Tasks to complete:
1/ In the article on Indiana's college football championship, which team last finished a season 16-0 before Indiana?
2/ Extend the article on Indiana's college football championship, picking up after its final sentence.

Selected extract:
※ ※ ※

Indiana beats Miami for college football title
The victory completed Indiana’s unbeaten season
What happened
The Indiana Hoosiers beat the Miami Hurricanes 27-21 Monday night to cap an improbable College Football Playoff national championship. It was the first national title for the Hoosiers, the losingest program in college football, and Indiana also became the first team to finish a season 16-0 since Yale in 1894.
Who said what
“Let me tell you: We won the national championship at Indiana University,” said coach Curt Cignetti, who took over the program and its record 713 losses two years ago. “It can be done.” Cignetti’s coaching and a play-of-the-season touchdown run by Heisman Trophy winner Fernando Mendoza “brought an improbable — maybe impossible? — national championship to a program that had known nothing but losing and indifference for almost 140 years,” The Associated Press said.

※ ※ ※

Recorded information:

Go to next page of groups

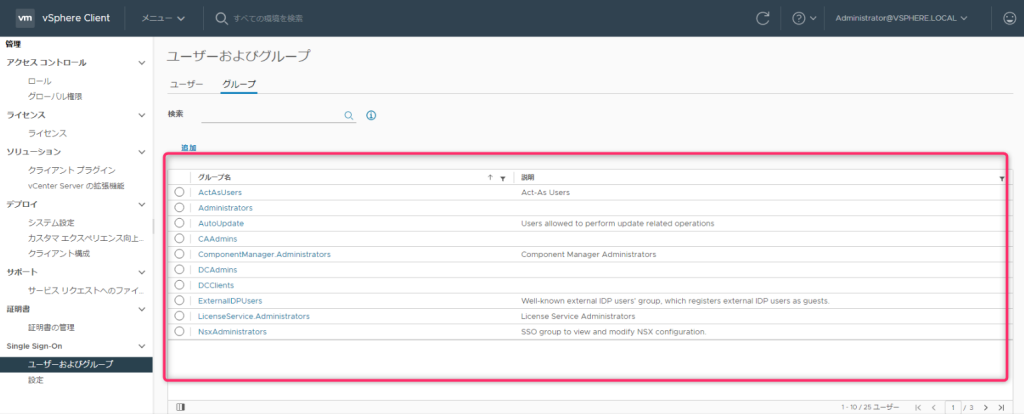click(986, 407)
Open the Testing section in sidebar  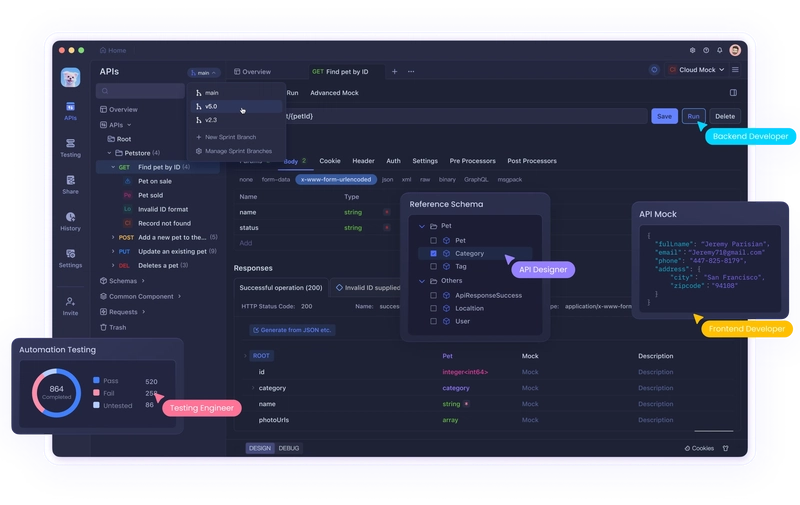click(x=70, y=147)
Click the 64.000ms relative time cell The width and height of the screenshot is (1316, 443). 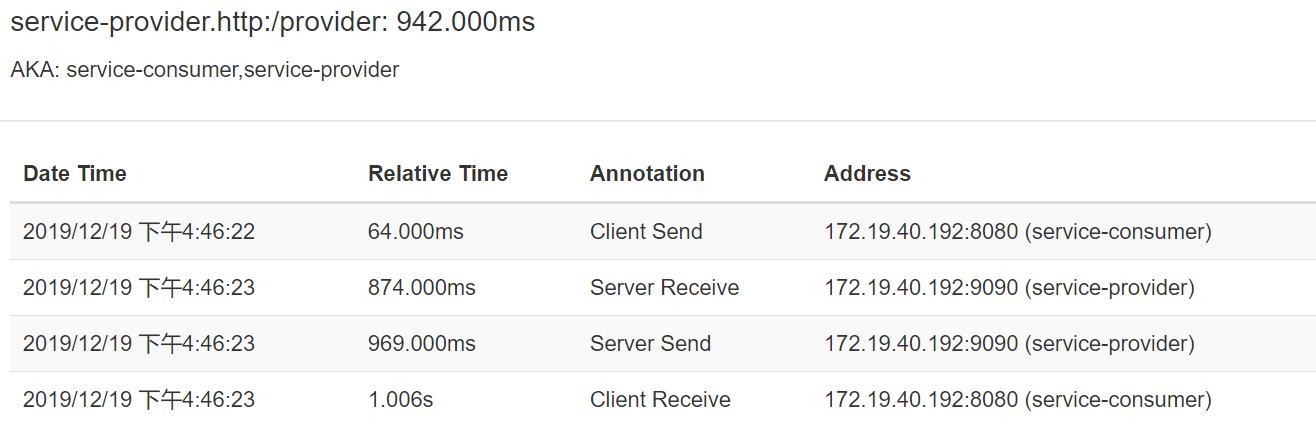coord(416,232)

※ ※ ※

Answers in order:
1/ Yale, in 1894.

2/
Cignetti completed “one of the most stunning turnarounds in American sports” by molding a “roster of overlooked and undersized misfits” into a “wrecking machine,” The Wall Street Journal said. Indiana’s “out-of-nowhere rise immediately joins the ranks of the U.S. Olympic hockey team’s ’Miracle on Ice’ in 1980” and “the New York Mets’ World Series in 1969.” Cignetti called his team’s victory “one of the greatest sports stories of all time.”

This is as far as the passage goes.